La fe tiene ojos. No para este mundo, ciertamente. La fe tiene ojos para ver el interior del alma y el esplendor del cielo. Vendados -como los representa su alegoría-, ven más que libres de su venda. Ven lo invisible, lo que no salta a la vista ni se impone, como la realidad a los desengañados de la vida. La fe no lleva a engaño ni a desengaño. Acompaña, tan solo. Sin imposición alguna.
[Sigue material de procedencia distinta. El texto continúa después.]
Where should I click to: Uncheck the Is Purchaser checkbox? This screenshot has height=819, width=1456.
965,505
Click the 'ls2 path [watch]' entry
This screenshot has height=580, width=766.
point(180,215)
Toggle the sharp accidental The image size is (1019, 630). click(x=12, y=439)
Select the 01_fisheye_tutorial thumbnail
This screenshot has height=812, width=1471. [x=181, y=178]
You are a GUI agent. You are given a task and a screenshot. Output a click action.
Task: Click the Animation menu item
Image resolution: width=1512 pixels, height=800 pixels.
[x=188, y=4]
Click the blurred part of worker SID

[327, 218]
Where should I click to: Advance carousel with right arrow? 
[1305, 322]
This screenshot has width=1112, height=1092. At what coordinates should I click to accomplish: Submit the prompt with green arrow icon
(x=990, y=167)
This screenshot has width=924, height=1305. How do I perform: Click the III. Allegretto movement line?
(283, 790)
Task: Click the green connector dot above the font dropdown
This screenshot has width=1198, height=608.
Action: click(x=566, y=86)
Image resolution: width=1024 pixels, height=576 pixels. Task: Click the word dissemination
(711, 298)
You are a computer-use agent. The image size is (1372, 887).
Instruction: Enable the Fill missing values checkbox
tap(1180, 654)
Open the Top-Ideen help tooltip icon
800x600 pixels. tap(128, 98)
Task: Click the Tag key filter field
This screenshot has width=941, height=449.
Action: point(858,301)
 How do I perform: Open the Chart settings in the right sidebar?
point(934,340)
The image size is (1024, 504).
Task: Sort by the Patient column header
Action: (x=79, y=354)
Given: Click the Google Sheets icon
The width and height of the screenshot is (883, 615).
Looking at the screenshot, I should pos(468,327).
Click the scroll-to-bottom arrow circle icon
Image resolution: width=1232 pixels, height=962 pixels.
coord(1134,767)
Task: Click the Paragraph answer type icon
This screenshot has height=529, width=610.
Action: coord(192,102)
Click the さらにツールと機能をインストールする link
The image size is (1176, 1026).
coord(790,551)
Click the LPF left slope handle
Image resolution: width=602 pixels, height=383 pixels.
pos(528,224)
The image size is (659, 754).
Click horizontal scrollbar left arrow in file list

Porque el creyente no solo tiene ojos. Tiene pies también. No hay cielo sin suelo. Ambos tienen en común mucho más de lo creído. Son invisibles. Por diverso título, eso sí. El cielo, por inalcanzable. El suelo, en cambio, por supuesto. Nadie repara ni en aquello que está fuera de su alcance ni en aquello otro que da por supuesto. Como no se imponen, cielo y suelo no existen para el hombre con sentido común ni para el hombre de ciencia. Lo que no se impone, como un hecho o un dato, queda fuera de la realidad.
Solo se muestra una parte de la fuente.